Motivation is concerned with getting someone to do something you want or, on an individual basis, wanting to do something for yourself for a particular reason. For many businesses, the most expensive asset they possess is their human resources. These resources are hired for the value that they add to a business - as a result it makes sense to ensure that the business gets the best out of those resources. The question that has exercised managers for many years is how? There are a number of key theories you should know in relation to motivation. The Motivation Mind Map identifies the main ones. Before you look in more detail at these, let's look a little further into the nature of motivation. Imagine yourself as a business manager. You want your staff to do certain things in order to help achieve key business objectives. It might be simple things like being polite and attentive to customers. How do you get them to do this? Herzberg identified a very simple approach, which he termed the 'KITA approach' - politely translated from the American as 'Kick InThe Pants'. Once the employee has done this action then repeating the KITA approach may mean that they also repeat the behavior. But, Herzberg questioned, who was motivated - the manager or the employee? With such an approach, how long term would the behavior be? It may well be that in many business scenarios; the leader or manager is the one motivated, not the employee. This has a significant impact on how we motivate in the workplace. Many businesses would like their staff to internalize the behavior and act and think in the desirable manner each and every time.

Retention is an important concept that has been receiving considerable attention
from academicians, researchers and practicing HR managers. In its essence, Retention comprises important elements such as the need or content, search and choice of strategies, goal-directed behavior, social comparison of rewards reinforcement, and performance-satisfaction. The increasing attention paid towards Retention is justified because of several reasons. Motivated employees come out with new ways of doing jobs. They are quality oriented. They are more productive. Any technology needs motivated employees to adopt it successfully. Several approaches to Retention are available. Early theories are too simplistic in their approach towards Retention.

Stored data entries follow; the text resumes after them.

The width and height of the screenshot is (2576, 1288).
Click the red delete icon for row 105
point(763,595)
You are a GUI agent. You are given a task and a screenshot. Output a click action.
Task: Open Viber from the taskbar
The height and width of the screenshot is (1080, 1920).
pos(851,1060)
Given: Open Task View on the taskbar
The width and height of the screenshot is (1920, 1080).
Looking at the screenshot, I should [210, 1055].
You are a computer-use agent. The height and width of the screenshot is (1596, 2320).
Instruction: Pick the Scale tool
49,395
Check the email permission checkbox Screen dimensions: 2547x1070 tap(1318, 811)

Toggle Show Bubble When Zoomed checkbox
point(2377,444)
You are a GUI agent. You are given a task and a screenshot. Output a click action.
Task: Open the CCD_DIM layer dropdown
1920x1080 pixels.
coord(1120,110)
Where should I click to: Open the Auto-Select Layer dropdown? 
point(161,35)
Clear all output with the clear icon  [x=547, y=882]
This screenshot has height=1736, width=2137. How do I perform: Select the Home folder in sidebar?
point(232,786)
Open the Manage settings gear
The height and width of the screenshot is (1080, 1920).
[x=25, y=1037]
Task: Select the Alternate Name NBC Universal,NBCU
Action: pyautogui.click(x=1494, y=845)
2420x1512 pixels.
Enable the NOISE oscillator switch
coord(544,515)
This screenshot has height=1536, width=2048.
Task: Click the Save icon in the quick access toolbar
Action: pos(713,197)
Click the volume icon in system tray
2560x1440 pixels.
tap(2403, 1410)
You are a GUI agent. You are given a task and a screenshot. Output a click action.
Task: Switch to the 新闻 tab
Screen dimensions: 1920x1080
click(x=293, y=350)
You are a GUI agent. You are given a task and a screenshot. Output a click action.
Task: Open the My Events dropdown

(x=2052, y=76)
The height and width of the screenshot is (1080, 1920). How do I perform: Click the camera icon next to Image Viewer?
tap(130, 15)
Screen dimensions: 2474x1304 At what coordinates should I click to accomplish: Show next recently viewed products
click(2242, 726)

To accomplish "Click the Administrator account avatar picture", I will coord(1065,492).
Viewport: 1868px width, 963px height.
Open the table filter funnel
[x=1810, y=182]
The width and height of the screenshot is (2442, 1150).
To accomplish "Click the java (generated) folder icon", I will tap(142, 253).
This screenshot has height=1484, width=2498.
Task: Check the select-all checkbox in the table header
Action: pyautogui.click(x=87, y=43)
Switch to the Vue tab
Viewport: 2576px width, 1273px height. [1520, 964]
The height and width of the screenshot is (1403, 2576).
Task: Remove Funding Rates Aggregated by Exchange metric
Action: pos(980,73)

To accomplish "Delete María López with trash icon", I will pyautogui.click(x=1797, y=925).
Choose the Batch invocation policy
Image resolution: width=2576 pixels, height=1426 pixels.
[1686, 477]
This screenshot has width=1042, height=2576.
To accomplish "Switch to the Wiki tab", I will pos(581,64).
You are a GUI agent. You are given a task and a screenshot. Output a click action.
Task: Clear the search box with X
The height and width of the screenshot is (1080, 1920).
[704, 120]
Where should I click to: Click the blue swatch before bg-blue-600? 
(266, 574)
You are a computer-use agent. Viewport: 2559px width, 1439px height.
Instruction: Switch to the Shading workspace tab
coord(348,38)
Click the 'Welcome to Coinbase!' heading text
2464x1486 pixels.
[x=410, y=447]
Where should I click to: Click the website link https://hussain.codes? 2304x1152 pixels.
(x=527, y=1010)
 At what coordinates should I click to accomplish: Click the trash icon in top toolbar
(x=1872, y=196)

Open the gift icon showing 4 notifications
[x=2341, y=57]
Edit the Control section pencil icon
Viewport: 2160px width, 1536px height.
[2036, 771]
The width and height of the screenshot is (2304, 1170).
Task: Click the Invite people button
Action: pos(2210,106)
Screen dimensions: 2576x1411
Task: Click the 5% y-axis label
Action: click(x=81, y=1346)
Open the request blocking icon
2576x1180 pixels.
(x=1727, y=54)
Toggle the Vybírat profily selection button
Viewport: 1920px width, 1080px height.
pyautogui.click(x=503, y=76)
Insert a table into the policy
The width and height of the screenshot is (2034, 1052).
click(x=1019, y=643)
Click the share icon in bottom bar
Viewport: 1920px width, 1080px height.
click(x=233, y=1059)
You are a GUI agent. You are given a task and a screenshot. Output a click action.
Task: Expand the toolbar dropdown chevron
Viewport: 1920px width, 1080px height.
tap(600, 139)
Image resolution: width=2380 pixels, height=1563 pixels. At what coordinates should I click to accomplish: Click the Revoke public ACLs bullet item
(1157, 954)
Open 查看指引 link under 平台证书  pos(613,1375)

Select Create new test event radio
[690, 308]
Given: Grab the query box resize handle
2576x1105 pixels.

For example, advocates of scientific Management believe that money is the motivating factor. The Human Relations Movement posits that social contacts will motivate workers. Mere knowledge about the theories of Retention will not help manager their subordinates. They need to have certain techniques that help them change the behavior of employees. One such technique is reward. Reward, particularly money, is a motivator according to need-based and process theories of Retention. For the behavioral scientists, however, money is not important as a motivator. Whatever may be the arguments, it can be stated that money can influence some people in certain circumstance. Being an outgrowth of Herzberg’s, two factor theory of Retention, job enrichment is considered to be a powerful motivator. An enriched job has added responsibilities. The makes the job interesting and rewarding. Job enlargement refers to adding a few more task elements horizontally. Task variety helps motivate job holders. Job rotation involves shifting an incumbent from one job to another.